HOW TO COMPLETE THIS TASK —
If a line in the records below contains the word "will", copy it.

Collected data:
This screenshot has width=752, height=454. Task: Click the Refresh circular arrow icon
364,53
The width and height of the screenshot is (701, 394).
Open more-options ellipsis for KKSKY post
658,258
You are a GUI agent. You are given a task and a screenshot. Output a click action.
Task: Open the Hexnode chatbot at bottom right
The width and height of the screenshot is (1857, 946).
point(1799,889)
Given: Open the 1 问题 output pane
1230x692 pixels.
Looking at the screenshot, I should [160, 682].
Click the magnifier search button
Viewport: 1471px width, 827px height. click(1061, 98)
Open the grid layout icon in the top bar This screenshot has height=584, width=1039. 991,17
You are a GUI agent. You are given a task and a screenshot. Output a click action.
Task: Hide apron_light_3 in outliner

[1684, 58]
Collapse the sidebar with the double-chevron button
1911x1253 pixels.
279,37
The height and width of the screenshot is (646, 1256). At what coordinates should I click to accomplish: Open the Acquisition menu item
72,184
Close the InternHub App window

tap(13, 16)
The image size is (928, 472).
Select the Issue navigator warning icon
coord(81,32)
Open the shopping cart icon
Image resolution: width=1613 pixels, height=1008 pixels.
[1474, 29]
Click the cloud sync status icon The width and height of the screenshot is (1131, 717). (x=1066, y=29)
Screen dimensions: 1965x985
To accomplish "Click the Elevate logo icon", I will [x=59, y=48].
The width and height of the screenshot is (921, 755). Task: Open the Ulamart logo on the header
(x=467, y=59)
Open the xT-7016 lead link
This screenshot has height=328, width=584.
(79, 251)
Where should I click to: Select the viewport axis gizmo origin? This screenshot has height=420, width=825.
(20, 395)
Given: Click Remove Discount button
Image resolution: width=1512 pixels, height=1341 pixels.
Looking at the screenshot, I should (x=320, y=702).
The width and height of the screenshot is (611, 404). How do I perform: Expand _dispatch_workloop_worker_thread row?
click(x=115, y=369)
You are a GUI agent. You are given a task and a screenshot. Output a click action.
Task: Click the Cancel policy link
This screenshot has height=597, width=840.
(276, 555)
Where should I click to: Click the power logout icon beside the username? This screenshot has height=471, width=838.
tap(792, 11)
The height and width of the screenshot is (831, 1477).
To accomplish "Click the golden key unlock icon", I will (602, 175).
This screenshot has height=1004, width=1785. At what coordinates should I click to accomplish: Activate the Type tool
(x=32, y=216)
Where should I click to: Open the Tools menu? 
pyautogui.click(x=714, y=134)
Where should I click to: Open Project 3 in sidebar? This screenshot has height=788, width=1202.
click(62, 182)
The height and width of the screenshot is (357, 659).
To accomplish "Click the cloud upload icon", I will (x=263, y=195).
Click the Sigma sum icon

EXERCISE OUTPUT —
To accomplish "Click the Elevate logo icon", I will [x=59, y=48].
To accomplish "Click the golden key unlock icon", I will (602, 175).
To accomplish "Click the cloud upload icon", I will (x=263, y=195).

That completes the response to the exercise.